• **Task prompt**:
Every record that follows must be set down word for word.

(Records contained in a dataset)
◇ ◇ ◇ ◇ ◇

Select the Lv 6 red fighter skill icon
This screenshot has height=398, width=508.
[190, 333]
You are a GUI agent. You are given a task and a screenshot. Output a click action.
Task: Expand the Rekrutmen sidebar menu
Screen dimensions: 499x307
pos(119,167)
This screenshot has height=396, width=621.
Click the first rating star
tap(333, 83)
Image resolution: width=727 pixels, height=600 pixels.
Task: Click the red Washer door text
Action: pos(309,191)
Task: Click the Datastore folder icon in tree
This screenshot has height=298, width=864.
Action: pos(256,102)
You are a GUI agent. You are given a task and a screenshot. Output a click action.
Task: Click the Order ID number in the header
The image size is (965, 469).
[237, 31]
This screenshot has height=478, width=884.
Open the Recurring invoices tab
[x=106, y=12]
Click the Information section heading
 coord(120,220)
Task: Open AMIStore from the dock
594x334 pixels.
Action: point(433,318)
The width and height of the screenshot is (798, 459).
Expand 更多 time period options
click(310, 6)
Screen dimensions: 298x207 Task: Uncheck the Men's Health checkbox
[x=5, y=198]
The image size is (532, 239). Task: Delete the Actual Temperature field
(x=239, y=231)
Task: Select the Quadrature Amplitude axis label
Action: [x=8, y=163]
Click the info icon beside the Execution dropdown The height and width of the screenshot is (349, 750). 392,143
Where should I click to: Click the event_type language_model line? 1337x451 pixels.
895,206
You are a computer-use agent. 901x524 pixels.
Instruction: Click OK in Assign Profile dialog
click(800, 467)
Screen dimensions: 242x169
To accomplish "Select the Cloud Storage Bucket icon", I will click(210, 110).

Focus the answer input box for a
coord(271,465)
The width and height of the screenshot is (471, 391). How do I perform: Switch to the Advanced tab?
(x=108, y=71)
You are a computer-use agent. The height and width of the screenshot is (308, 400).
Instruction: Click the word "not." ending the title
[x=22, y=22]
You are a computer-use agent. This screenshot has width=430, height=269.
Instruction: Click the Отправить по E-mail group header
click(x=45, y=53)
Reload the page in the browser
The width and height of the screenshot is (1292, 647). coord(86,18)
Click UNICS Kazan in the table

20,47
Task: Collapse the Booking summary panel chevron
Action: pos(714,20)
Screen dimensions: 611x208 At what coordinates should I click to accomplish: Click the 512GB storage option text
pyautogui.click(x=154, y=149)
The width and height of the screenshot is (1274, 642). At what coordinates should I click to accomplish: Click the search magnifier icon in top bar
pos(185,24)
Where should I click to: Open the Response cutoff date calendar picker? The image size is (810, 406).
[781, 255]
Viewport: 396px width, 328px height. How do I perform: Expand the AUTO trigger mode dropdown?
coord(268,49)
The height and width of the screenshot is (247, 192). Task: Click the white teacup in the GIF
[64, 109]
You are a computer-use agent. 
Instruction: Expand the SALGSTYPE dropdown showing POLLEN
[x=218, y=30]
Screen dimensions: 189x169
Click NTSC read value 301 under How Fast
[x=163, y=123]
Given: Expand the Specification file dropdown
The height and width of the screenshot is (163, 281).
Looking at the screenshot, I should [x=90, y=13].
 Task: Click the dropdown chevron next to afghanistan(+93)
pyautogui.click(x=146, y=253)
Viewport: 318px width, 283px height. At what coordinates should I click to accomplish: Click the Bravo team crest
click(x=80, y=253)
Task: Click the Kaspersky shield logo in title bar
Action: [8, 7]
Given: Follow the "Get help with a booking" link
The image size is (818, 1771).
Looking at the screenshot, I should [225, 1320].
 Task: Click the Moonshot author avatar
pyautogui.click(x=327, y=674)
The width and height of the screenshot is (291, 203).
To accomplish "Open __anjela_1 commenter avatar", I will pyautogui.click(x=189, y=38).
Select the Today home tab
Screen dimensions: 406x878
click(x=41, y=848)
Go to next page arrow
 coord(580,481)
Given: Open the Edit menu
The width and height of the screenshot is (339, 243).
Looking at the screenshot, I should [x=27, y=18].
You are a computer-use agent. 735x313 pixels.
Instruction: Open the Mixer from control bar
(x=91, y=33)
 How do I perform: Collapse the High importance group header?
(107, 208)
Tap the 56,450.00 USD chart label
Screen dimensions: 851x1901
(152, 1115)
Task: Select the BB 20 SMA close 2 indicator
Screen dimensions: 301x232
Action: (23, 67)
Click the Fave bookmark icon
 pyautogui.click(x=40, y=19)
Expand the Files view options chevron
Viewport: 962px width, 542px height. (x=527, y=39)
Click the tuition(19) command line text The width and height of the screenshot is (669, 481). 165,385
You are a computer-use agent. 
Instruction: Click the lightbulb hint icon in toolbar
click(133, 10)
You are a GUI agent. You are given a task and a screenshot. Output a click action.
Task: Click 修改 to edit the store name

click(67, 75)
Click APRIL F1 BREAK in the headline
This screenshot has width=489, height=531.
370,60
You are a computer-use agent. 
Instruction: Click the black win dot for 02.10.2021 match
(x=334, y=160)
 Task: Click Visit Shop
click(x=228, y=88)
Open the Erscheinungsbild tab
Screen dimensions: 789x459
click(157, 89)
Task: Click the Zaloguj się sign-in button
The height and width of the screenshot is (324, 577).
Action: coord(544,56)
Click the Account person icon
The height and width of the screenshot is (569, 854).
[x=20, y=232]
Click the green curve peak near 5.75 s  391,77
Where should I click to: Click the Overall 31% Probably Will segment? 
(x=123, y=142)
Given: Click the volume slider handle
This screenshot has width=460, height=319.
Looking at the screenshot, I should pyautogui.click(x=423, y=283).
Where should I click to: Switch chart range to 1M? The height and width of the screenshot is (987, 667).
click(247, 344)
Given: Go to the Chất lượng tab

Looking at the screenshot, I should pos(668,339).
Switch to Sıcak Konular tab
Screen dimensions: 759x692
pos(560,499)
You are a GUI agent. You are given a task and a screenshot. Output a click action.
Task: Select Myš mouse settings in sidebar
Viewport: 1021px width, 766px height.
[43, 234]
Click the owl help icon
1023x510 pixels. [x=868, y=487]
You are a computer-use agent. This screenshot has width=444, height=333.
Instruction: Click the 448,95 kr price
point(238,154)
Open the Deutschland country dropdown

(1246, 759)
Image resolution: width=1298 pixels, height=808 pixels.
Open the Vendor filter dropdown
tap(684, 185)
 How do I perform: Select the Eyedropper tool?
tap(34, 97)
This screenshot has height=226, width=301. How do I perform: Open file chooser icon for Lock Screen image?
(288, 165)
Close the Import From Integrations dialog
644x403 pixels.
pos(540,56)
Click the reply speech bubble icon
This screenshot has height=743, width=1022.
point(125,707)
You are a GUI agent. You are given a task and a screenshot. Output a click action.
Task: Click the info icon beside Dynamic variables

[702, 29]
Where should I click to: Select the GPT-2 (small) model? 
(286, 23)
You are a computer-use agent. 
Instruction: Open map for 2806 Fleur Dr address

◇ ◇ ◇ ◇ ◇

• **Result for this exercise**:
Select the Lv 6 red fighter skill icon
This screenshot has height=398, width=508.
[190, 333]
You are a GUI agent. You are given a task and a screenshot. Output a click action.
Task: Expand the Rekrutmen sidebar menu
Screen dimensions: 499x307
pos(119,167)
This screenshot has height=396, width=621.
Click the first rating star
tap(333, 83)
Image resolution: width=727 pixels, height=600 pixels.
Task: Click the red Washer door text
Action: pos(309,191)
Task: Click the Datastore folder icon in tree
This screenshot has height=298, width=864.
Action: pos(256,102)
You are a GUI agent. You are given a task and a screenshot. Output a click action.
Task: Click the Order ID number in the header
The image size is (965, 469).
[237, 31]
This screenshot has height=478, width=884.
Open the Recurring invoices tab
[x=106, y=12]
Click the Information section heading
 coord(120,220)
Task: Open AMIStore from the dock
594x334 pixels.
Action: point(433,318)
The width and height of the screenshot is (798, 459).
Expand 更多 time period options
click(310, 6)
Screen dimensions: 298x207 Task: Uncheck the Men's Health checkbox
[x=5, y=198]
The image size is (532, 239). Task: Delete the Actual Temperature field
(x=239, y=231)
Task: Select the Quadrature Amplitude axis label
Action: [x=8, y=163]
Click the info icon beside the Execution dropdown The height and width of the screenshot is (349, 750). 392,143
Where should I click to: Click the event_type language_model line? 1337x451 pixels.
895,206
You are a computer-use agent. 901x524 pixels.
Instruction: Click OK in Assign Profile dialog
click(800, 467)
Screen dimensions: 242x169
To accomplish "Select the Cloud Storage Bucket icon", I will click(210, 110).

Focus the answer input box for a
coord(271,465)
The width and height of the screenshot is (471, 391). How do I perform: Switch to the Advanced tab?
(x=108, y=71)
You are a computer-use agent. The height and width of the screenshot is (308, 400).
Instruction: Click the word "not." ending the title
[x=22, y=22]
You are a computer-use agent. This screenshot has width=430, height=269.
Instruction: Click the Отправить по E-mail group header
click(x=45, y=53)
Reload the page in the browser
The width and height of the screenshot is (1292, 647). coord(86,18)
Click UNICS Kazan in the table

20,47
Task: Collapse the Booking summary panel chevron
Action: pos(714,20)
Screen dimensions: 611x208 At what coordinates should I click to accomplish: Click the 512GB storage option text
pyautogui.click(x=154, y=149)
The width and height of the screenshot is (1274, 642). At what coordinates should I click to accomplish: Click the search magnifier icon in top bar
pos(185,24)
Where should I click to: Open the Response cutoff date calendar picker? The image size is (810, 406).
[781, 255]
Viewport: 396px width, 328px height. How do I perform: Expand the AUTO trigger mode dropdown?
coord(268,49)
The height and width of the screenshot is (247, 192). Task: Click the white teacup in the GIF
[64, 109]
You are a computer-use agent. 
Instruction: Expand the SALGSTYPE dropdown showing POLLEN
[x=218, y=30]
Screen dimensions: 189x169
Click NTSC read value 301 under How Fast
[x=163, y=123]
Given: Expand the Specification file dropdown
The height and width of the screenshot is (163, 281).
Looking at the screenshot, I should [x=90, y=13].
 Task: Click the dropdown chevron next to afghanistan(+93)
pyautogui.click(x=146, y=253)
Viewport: 318px width, 283px height. At what coordinates should I click to accomplish: Click the Bravo team crest
click(x=80, y=253)
Task: Click the Kaspersky shield logo in title bar
Action: [8, 7]
Given: Follow the "Get help with a booking" link
The image size is (818, 1771).
Looking at the screenshot, I should [225, 1320].
 Task: Click the Moonshot author avatar
pyautogui.click(x=327, y=674)
The width and height of the screenshot is (291, 203).
To accomplish "Open __anjela_1 commenter avatar", I will pyautogui.click(x=189, y=38).
Select the Today home tab
Screen dimensions: 406x878
click(x=41, y=848)
Go to next page arrow
 coord(580,481)
Given: Open the Edit menu
The width and height of the screenshot is (339, 243).
Looking at the screenshot, I should [x=27, y=18].
You are a computer-use agent. 735x313 pixels.
Instruction: Open the Mixer from control bar
(x=91, y=33)
 How do I perform: Collapse the High importance group header?
(107, 208)
Tap the 56,450.00 USD chart label
Screen dimensions: 851x1901
(152, 1115)
Task: Select the BB 20 SMA close 2 indicator
Screen dimensions: 301x232
Action: (23, 67)
Click the Fave bookmark icon
 pyautogui.click(x=40, y=19)
Expand the Files view options chevron
Viewport: 962px width, 542px height. (x=527, y=39)
Click the tuition(19) command line text The width and height of the screenshot is (669, 481). 165,385
You are a computer-use agent. 
Instruction: Click the lightbulb hint icon in toolbar
click(133, 10)
You are a GUI agent. You are given a task and a screenshot. Output a click action.
Task: Click 修改 to edit the store name

click(67, 75)
Click APRIL F1 BREAK in the headline
This screenshot has width=489, height=531.
370,60
You are a computer-use agent. 
Instruction: Click the black win dot for 02.10.2021 match
(x=334, y=160)
 Task: Click Visit Shop
click(x=228, y=88)
Open the Erscheinungsbild tab
Screen dimensions: 789x459
click(157, 89)
Task: Click the Zaloguj się sign-in button
The height and width of the screenshot is (324, 577).
Action: coord(544,56)
Click the Account person icon
The height and width of the screenshot is (569, 854).
[x=20, y=232]
Click the green curve peak near 5.75 s  391,77
Where should I click to: Click the Overall 31% Probably Will segment? 
(x=123, y=142)
Given: Click the volume slider handle
This screenshot has width=460, height=319.
Looking at the screenshot, I should pyautogui.click(x=423, y=283).
Where should I click to: Switch chart range to 1M? The height and width of the screenshot is (987, 667).
click(247, 344)
Given: Go to the Chất lượng tab

Looking at the screenshot, I should pos(668,339).
Switch to Sıcak Konular tab
Screen dimensions: 759x692
pos(560,499)
You are a GUI agent. You are given a task and a screenshot. Output a click action.
Task: Select Myš mouse settings in sidebar
Viewport: 1021px width, 766px height.
[43, 234]
Click the owl help icon
1023x510 pixels. [x=868, y=487]
You are a computer-use agent. This screenshot has width=444, height=333.
Instruction: Click the 448,95 kr price
point(238,154)
Open the Deutschland country dropdown

(1246, 759)
Image resolution: width=1298 pixels, height=808 pixels.
Open the Vendor filter dropdown
tap(684, 185)
 How do I perform: Select the Eyedropper tool?
tap(34, 97)
This screenshot has height=226, width=301. How do I perform: Open file chooser icon for Lock Screen image?
(288, 165)
Close the Import From Integrations dialog
644x403 pixels.
pos(540,56)
Click the reply speech bubble icon
This screenshot has height=743, width=1022.
point(125,707)
You are a GUI agent. You are given a task and a screenshot. Output a click action.
Task: Click the info icon beside Dynamic variables

[702, 29]
Where should I click to: Select the GPT-2 (small) model? 
(286, 23)
You are a computer-use agent. 
Instruction: Open map for 2806 Fleur Dr address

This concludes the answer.